▶ Exercise requirements:
Put every line of the records from the one containing "Select the Stat11 station chip" down to the one containing "Action: tap(179, 96)", both included, into a JSON list of strings, one string per line, with blank lines left out.

▶ Supplied records:
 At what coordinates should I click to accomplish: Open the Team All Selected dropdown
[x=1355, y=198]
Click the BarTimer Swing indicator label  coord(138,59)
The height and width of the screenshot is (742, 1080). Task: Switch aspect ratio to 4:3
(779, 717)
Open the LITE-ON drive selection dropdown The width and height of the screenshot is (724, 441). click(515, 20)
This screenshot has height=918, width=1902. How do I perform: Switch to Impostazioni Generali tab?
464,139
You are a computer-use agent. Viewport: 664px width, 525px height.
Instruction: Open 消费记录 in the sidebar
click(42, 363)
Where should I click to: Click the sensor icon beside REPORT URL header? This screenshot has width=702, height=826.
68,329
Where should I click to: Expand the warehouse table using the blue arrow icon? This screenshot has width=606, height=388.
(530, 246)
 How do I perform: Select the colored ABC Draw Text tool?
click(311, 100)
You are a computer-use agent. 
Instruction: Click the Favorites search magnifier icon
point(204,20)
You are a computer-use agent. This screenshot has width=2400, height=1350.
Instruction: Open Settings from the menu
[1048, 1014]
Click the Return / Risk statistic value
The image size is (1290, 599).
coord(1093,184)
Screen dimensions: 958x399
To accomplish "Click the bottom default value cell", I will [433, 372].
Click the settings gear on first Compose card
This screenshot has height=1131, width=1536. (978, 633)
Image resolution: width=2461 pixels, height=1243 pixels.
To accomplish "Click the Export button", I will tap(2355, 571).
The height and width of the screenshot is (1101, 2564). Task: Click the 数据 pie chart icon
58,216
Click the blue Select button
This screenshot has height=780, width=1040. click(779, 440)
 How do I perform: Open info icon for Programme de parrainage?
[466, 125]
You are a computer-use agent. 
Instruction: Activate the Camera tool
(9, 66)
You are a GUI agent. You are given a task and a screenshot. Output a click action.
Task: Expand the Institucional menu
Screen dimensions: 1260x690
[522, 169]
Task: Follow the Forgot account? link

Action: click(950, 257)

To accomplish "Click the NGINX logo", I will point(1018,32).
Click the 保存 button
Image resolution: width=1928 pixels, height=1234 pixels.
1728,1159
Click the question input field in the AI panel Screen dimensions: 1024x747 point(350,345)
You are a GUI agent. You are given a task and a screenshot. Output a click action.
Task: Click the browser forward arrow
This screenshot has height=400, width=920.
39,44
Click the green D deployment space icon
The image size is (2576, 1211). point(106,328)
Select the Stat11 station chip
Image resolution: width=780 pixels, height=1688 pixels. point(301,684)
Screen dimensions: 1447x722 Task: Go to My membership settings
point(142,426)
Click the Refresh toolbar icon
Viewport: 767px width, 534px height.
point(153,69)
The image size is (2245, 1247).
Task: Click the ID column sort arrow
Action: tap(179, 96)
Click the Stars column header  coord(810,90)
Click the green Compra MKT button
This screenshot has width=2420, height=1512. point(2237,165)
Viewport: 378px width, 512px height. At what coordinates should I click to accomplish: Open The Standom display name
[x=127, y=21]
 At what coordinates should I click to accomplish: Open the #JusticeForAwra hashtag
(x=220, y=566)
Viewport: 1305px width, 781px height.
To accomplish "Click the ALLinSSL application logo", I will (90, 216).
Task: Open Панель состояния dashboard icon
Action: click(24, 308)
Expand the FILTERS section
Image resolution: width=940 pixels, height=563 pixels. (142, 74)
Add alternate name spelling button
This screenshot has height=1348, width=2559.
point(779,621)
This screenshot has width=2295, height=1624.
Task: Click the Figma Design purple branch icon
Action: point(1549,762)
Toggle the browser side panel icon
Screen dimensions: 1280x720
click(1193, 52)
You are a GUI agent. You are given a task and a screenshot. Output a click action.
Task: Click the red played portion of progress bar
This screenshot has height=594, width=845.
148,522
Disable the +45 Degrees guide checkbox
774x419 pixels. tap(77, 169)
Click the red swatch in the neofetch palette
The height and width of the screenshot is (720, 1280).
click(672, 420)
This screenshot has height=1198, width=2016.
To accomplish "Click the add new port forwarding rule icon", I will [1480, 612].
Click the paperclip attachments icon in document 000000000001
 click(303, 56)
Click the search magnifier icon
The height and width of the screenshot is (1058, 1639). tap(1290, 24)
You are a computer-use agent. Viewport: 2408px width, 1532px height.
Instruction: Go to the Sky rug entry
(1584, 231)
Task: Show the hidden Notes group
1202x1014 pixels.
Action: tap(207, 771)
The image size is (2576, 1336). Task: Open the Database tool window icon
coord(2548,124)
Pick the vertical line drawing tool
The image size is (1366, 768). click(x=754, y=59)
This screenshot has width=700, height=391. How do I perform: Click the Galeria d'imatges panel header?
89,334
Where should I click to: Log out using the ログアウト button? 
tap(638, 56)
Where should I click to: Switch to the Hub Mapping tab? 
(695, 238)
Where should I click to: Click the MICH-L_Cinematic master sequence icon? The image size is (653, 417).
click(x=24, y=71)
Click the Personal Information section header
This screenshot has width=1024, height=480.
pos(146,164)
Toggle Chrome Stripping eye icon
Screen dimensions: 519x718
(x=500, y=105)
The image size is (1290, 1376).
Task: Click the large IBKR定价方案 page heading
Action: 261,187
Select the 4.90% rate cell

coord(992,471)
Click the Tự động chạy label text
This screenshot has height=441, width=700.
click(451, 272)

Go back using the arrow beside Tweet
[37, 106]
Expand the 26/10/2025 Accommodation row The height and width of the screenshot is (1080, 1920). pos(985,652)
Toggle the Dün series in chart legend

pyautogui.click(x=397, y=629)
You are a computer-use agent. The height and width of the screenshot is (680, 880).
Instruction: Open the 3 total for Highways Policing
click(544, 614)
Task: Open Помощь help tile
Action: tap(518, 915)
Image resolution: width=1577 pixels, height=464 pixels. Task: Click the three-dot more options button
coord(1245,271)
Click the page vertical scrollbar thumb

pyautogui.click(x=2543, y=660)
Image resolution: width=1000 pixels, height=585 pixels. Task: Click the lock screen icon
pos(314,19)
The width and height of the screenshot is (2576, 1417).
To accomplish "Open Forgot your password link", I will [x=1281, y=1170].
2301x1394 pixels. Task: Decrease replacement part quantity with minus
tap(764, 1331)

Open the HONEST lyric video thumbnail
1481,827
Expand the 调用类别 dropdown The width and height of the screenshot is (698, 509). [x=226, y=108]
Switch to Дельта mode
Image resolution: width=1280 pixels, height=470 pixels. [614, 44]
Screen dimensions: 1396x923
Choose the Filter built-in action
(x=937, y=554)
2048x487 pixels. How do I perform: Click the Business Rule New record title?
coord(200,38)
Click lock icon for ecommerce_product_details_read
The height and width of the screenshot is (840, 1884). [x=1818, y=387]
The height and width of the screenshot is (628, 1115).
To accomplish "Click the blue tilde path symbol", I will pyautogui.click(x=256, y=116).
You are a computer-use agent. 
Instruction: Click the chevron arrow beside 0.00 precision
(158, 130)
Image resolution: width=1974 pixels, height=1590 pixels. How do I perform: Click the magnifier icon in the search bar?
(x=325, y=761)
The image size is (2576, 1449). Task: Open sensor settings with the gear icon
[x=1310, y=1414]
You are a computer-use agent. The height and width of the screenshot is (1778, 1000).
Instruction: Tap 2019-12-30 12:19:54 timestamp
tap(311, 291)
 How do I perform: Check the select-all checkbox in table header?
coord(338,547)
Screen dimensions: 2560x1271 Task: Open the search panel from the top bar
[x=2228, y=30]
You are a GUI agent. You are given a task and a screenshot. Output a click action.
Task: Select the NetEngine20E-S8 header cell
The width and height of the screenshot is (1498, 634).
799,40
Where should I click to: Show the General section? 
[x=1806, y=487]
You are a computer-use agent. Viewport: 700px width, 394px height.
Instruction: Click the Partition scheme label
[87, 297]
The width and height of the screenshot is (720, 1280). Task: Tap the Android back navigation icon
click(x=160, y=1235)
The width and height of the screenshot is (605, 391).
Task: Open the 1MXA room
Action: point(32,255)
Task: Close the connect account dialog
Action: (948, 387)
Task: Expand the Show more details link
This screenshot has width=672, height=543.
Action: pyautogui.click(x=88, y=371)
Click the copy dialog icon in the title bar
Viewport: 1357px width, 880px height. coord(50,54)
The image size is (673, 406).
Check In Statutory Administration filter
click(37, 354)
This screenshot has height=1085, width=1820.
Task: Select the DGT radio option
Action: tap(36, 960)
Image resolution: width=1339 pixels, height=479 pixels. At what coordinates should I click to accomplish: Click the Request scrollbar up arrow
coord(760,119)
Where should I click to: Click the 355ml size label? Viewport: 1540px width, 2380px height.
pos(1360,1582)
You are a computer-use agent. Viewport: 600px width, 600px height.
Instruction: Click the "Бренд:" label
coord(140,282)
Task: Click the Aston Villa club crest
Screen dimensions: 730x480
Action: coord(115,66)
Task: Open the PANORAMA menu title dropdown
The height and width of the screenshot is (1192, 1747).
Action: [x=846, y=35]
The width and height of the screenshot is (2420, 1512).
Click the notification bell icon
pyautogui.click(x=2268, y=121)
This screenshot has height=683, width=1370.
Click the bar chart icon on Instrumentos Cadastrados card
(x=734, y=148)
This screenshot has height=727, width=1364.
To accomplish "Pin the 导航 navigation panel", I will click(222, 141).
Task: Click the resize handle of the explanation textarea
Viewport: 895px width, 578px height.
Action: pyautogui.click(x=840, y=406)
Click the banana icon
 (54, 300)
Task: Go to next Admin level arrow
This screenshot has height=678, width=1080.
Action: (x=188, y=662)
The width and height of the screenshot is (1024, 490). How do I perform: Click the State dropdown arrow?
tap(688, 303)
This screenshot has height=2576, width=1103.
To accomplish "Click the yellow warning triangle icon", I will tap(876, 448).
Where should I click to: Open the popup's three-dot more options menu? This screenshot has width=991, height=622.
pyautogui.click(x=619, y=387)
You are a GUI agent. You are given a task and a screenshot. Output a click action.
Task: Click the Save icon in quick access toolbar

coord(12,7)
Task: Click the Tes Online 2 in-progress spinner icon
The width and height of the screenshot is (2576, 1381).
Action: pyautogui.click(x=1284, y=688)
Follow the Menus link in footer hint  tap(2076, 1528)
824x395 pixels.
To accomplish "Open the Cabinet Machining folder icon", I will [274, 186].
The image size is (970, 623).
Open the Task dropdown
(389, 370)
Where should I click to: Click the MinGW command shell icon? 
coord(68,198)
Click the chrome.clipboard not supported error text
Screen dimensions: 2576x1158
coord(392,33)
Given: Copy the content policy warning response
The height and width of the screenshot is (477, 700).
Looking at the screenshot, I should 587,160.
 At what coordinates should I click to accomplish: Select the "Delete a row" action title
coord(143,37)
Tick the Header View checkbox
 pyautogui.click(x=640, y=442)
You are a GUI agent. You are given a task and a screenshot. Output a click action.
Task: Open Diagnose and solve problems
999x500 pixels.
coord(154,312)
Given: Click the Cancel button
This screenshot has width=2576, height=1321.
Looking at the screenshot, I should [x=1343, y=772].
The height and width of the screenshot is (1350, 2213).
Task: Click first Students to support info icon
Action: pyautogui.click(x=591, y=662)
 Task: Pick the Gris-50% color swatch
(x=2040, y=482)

▶ Completed exercise:
[
  "Select the Stat11 station chip",
  "Image resolution: width=780 pixels, height=1688 pixels. point(301,684)",
  "Screen dimensions: 1447x722 Task: Go to My membership settings",
  "point(142,426)",
  "Click the Refresh toolbar icon",
  "Viewport: 767px width, 534px height.",
  "point(153,69)",
  "The image size is (2245, 1247).",
  "Task: Click the ID column sort arrow",
  "Action: tap(179, 96)"
]